Мать молчала. Потом, вздохнув, спросила:
– Совсем-совсем?
– Ну… – неуверенно ответила она, – два чужеземца… Они просили моей руки.
Мать всхлипнула-вздохнула и отвернулась.
– Наверное, ты в ванной ударилась, – ответила она чуть погодя. – Ты ведь вчера мылась?
– Мылась.
– Ну вот… Вот ты и ударилась в потемках, – заговорила мать. – Ты сегодня сиди, сиди, некуда ходить в такую темень…
Тут она вспомнила, что дочь вчера вернулась без только что купленной куртки, в разорванной кофте и босиком, неся в руках один сапог, как жезл, и заплакала.
Она плакала в голос и ныла, а дочь, сидя на табуретке, смотрела прямо перед собой недвижимыми глазами, силясь то ли что-то припомнить, то ли что-то разглядеть за серым переплетом окна с неотодранной с прошлой зимы бумагой, с порыжелой ватой, за серым маревом сумерек то ли вечера, то ли полудня.

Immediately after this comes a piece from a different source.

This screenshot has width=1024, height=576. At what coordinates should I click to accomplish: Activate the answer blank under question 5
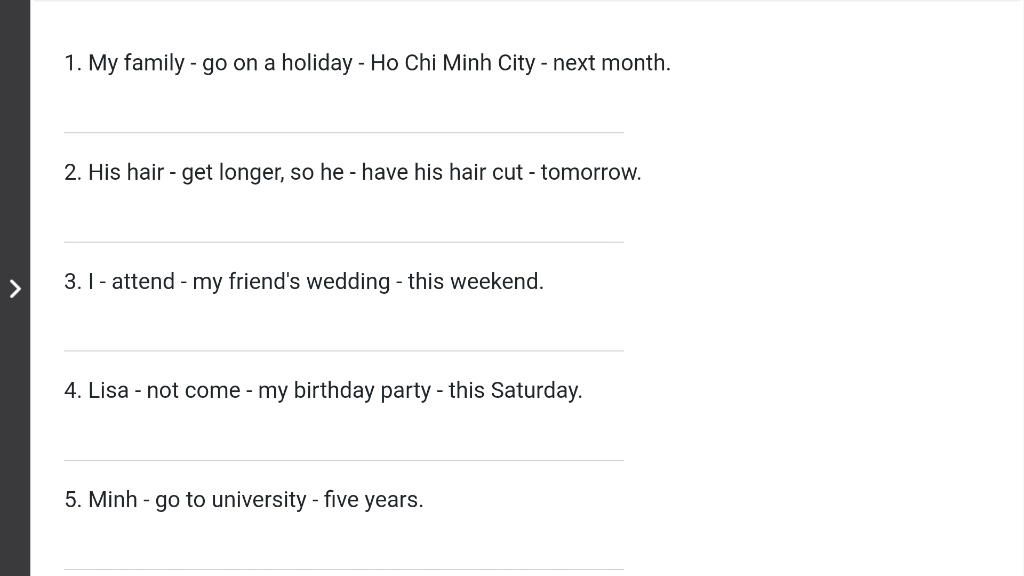point(344,554)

Завыл вдалеке гудок шахты, и донесся скрежет драги с прииска – ответ металла металлу, и вновь пошли вгрызаться в чрево земли отбойные молотки, и зубьями отхватывать берега, и кромсать их, и пережевывать ковши драг, перемалывая в своих пастях глину и камни. Стон пронесся над тайгой, ударился в сырые переплеты окон неказистых домишек и затих.
Кудлатые сумерки опустились на городок, но все так же гудели и гудели, гудели и гудели две газовые конфорки – как вчера, как позавчера и послезавтра.
Она не видела ничего. Она не сказала матери, какие были встревоженные, требовательные и какие-то растерянные глаза того рыцаря, что пониже, какой страстью и мукой горели они и как ей хотелось утешить этого странствующего пилигрима любви, такого неуклюжего и нетерпеливого, расспросить, приголубить и обогреть, но боже мой, какие все-таки странные манеры приняты в их краях…
И откуда же все-таки эти синяки на шее и на руках?
Горелки все горели и горели, и мать, не пошедшая сегодня на работу, в сотый раз принялась протирать и без того насухо вытертую посуду.
Хлопнула дверь. На пороге кухни вырос ее брат-де сяти классник, широкоплечий и коротковолосый.
– На! – Он швырнул ей в лицо куртку, ее куртку, грязную и с порванным воротником.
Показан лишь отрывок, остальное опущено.